§ **The problem**: Copy every entry word for word, but skip the pictures.

[Task inputs]

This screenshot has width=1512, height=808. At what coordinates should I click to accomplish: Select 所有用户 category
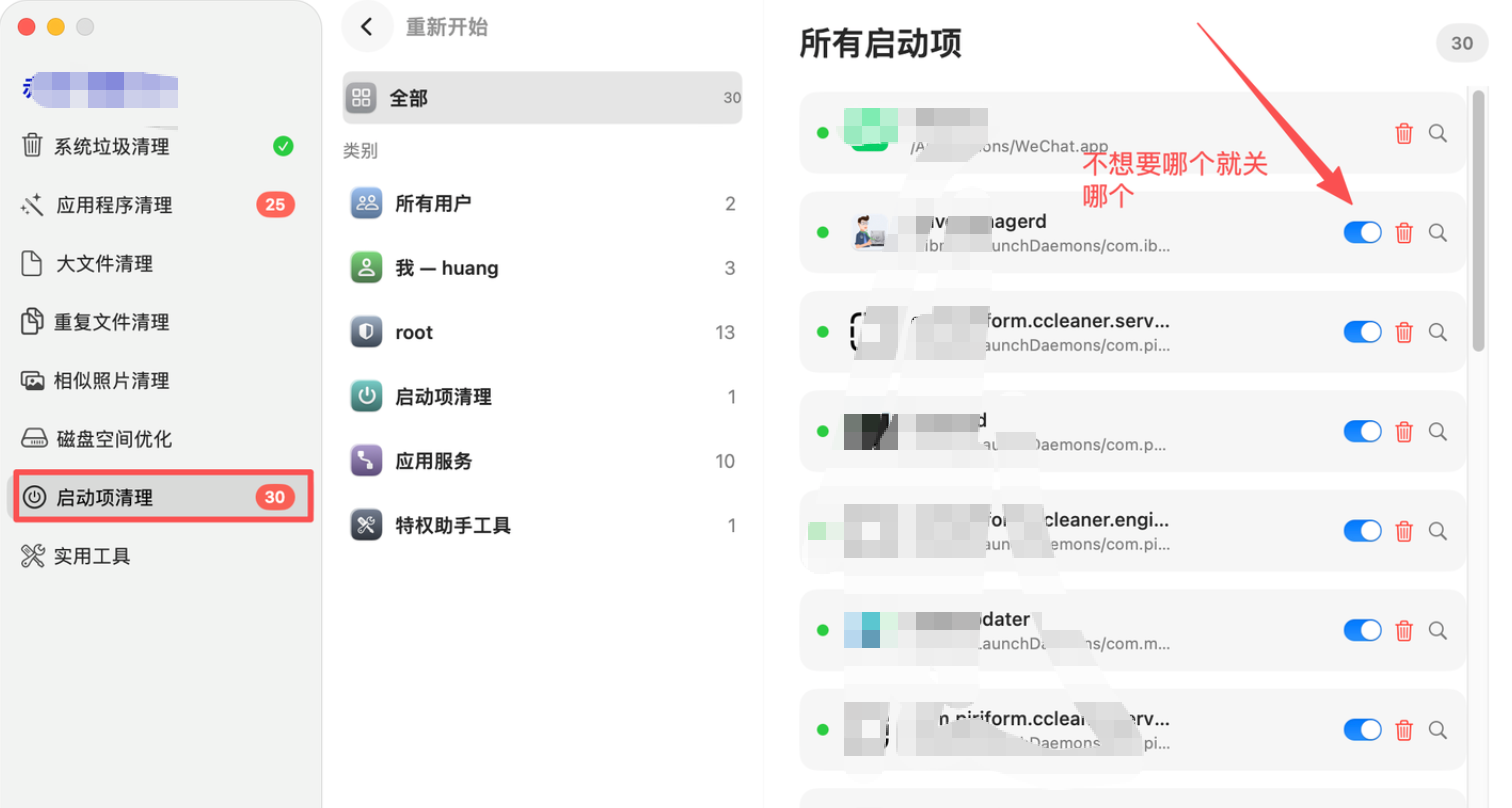point(542,204)
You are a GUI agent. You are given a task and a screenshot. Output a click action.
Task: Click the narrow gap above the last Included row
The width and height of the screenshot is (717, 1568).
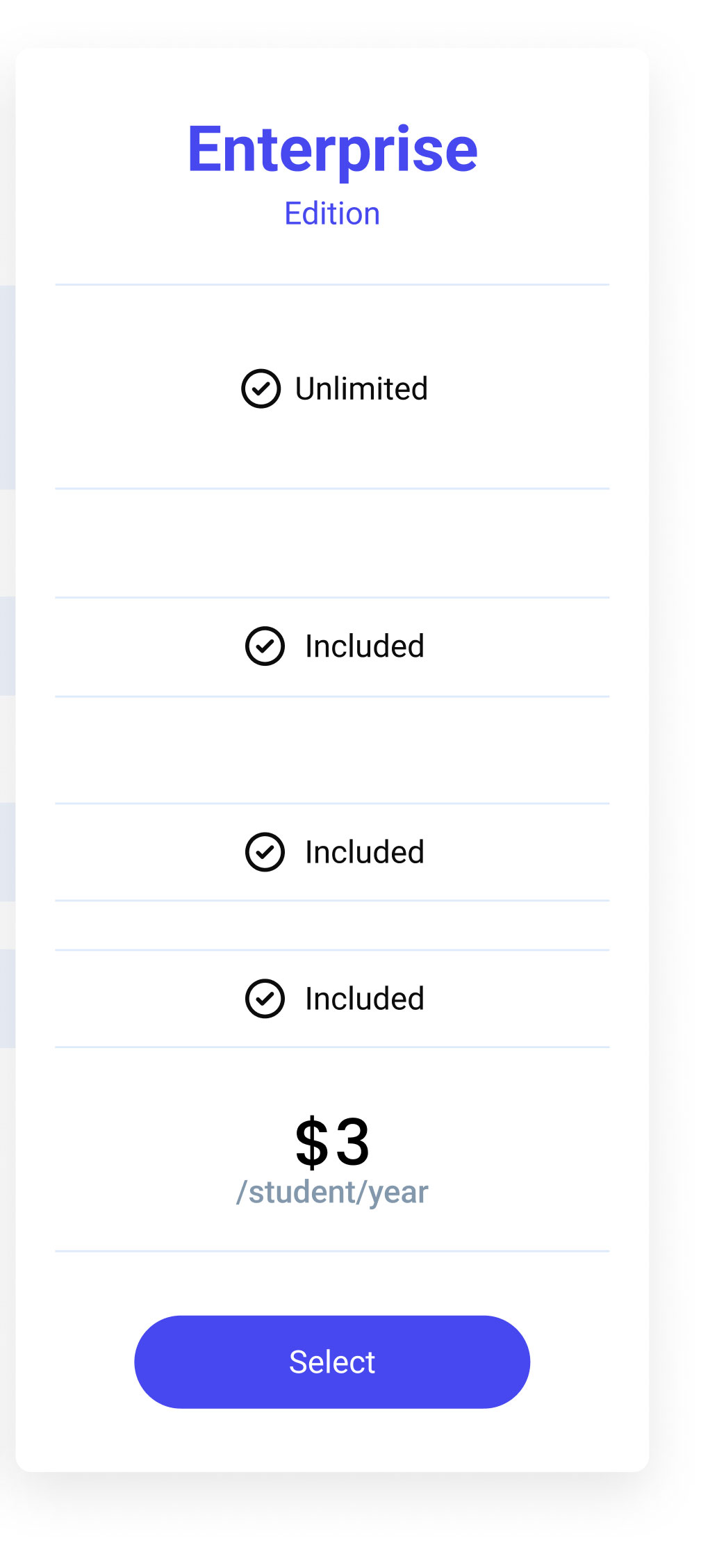[332, 925]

[/Task inputs]

§ **Answer for the task**:
This screenshot has width=1512, height=808. At what coordinates should I click to accomplish: Select 所有用户 category
point(542,204)
You are a GUI agent. You are given a task and a screenshot. Output a click action.
Task: Click the narrow gap above the last Included row
The width and height of the screenshot is (717, 1568).
[332, 925]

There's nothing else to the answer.